REQUIRED TASKS ::
A - In the text on marijuana and driving, what substance shows up in the driver's blood test?
B - Carry on writing the text about marijuana and innocent drivers, starting after its last sentence.

READING TEXT ::
Playing the "pot" card against an innocent driver

Photo:  Animation still by Larry Tompkins, P.E.

Photo:  Animation still by Larry Tompkins, P.E.

Driving while high is now being used as a sword by the insurance companies of bad drivers who cause crashes.

Let's say you live in a state where pot is legal.  You get high on a Sunday evening with a group of friends in your own home.  On Thursday, you are driving down a road and someone runs a red light.  You had a green light.  The bad driver tells the officer that you look high.  The officer doesn't see anything unusual but asks you to take a blood test.  Carboxy-THC shows up.  You are ticketed for driving under the influence.  Until a prosecutor looks at the blood work and realizes there's no case.  At which point the charges are dropped.

This is not a fanciful scenario.

Once a person uses marijuana, THC (Tetrahydrocannibol) can stay in the blood stream for days if not longer.  However not all THC is the same.

Pixel coordinate grounding data ::

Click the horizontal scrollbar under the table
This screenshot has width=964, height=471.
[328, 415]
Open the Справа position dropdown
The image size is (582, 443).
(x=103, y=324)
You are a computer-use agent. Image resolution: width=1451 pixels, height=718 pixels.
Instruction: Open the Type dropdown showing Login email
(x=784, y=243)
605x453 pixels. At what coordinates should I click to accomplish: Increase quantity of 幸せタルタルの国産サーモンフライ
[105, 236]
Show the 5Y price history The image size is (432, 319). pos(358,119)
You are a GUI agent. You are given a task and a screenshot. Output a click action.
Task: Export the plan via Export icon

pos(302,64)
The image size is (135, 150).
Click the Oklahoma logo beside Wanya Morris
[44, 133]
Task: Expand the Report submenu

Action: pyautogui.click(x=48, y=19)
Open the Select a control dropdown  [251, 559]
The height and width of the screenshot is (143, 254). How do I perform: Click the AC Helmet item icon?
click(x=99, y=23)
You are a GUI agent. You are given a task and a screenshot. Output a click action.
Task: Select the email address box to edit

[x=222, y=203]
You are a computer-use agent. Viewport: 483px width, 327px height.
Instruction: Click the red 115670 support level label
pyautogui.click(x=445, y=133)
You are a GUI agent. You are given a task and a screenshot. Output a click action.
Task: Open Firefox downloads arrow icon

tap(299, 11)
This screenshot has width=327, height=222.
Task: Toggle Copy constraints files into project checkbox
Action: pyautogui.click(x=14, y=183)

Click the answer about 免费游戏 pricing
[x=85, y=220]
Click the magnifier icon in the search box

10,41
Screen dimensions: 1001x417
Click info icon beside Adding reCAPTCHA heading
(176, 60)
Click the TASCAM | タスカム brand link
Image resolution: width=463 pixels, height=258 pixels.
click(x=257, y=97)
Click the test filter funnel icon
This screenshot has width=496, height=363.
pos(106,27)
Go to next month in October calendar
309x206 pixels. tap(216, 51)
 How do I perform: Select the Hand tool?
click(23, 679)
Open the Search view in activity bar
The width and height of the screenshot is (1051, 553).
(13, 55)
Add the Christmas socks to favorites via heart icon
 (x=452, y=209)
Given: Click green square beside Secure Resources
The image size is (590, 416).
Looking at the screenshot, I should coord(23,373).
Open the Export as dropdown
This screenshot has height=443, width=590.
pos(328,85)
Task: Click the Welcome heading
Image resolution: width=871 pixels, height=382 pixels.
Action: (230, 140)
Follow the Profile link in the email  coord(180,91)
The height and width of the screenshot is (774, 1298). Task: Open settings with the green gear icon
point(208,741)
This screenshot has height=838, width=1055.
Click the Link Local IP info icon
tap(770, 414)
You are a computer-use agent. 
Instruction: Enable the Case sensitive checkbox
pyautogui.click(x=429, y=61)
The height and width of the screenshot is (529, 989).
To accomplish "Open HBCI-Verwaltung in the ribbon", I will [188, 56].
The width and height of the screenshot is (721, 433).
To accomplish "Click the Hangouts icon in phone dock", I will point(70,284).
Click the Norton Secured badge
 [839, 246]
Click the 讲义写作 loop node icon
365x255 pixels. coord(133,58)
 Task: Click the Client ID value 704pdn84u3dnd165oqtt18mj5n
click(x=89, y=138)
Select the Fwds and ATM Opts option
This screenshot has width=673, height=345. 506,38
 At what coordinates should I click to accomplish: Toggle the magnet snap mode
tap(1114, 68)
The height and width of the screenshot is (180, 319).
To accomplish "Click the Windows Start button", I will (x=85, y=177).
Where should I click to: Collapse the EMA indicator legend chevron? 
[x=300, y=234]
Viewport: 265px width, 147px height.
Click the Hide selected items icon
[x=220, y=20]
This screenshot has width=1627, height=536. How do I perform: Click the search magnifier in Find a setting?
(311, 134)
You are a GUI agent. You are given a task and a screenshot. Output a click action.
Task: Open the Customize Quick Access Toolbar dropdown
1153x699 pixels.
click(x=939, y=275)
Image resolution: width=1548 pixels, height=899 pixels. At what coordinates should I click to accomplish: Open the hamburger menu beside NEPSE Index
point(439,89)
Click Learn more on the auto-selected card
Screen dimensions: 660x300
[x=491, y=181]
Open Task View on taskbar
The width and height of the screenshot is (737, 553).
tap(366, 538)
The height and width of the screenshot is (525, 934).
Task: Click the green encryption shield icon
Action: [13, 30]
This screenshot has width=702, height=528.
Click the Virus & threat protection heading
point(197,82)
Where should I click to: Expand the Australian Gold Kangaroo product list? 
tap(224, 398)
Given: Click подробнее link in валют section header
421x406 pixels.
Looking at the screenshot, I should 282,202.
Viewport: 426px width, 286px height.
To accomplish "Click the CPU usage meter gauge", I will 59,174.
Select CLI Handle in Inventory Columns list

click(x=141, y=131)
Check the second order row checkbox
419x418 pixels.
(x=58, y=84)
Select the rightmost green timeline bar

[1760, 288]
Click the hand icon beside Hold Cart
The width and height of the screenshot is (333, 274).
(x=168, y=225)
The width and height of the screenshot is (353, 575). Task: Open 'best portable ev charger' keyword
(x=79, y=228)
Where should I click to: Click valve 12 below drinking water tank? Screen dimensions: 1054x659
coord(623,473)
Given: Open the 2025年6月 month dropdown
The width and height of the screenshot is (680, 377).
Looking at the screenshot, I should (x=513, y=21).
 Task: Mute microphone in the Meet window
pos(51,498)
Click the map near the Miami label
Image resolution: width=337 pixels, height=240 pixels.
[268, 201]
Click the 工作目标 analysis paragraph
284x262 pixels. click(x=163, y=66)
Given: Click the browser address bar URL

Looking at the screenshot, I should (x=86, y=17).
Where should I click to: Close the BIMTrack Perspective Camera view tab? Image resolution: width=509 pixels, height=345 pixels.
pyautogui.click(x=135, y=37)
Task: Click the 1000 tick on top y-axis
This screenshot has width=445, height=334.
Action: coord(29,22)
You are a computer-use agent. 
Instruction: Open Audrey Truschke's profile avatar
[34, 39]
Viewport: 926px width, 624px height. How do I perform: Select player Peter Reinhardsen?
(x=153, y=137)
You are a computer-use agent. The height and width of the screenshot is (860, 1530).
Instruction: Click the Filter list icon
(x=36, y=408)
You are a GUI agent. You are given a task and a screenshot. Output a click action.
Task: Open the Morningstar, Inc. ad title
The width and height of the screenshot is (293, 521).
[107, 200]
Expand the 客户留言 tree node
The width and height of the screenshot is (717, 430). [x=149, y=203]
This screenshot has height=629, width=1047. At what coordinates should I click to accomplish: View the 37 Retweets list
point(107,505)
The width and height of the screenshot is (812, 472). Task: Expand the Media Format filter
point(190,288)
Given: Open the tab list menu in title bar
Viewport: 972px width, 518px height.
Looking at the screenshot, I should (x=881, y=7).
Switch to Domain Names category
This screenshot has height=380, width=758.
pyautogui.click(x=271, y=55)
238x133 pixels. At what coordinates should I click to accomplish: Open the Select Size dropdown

TASK-BY-TASK RESULTS ::
A - Carboxy-THC.

B -
The pharmacology of marijuana is described in terms of three chemicals:

1) THC, which is metabolized into

2) 11-hydroxy-THC, which is the metabolized into

3) carboxy-THC.

Only the first two chemicals - THC and 11-hydroxy-THC produce impairing effects on brain cognition.  The third chemical form - carboxy-THC is not psychoactive and not associated with impairment.

In a recent case, a van driver blew past a yield sign into an intersection.  At the same time, a car driven by a young man (Hopkins) with two passengers was already in the intersection.  Hopkins was on the arterial and had the right of way.  The van t-boned the car of friends.  Our client was one of the passengers in the car.  She was critically injured.

When the lawsuit was filed, the van driver's insurance company claimed that Hopkins was at fault for not reacting faster to the van having blown through the yield signed.  They claimed that he had THC in his blood and was driving high.  Hopkins said he had used marijuana a week before the crash and was not driving high.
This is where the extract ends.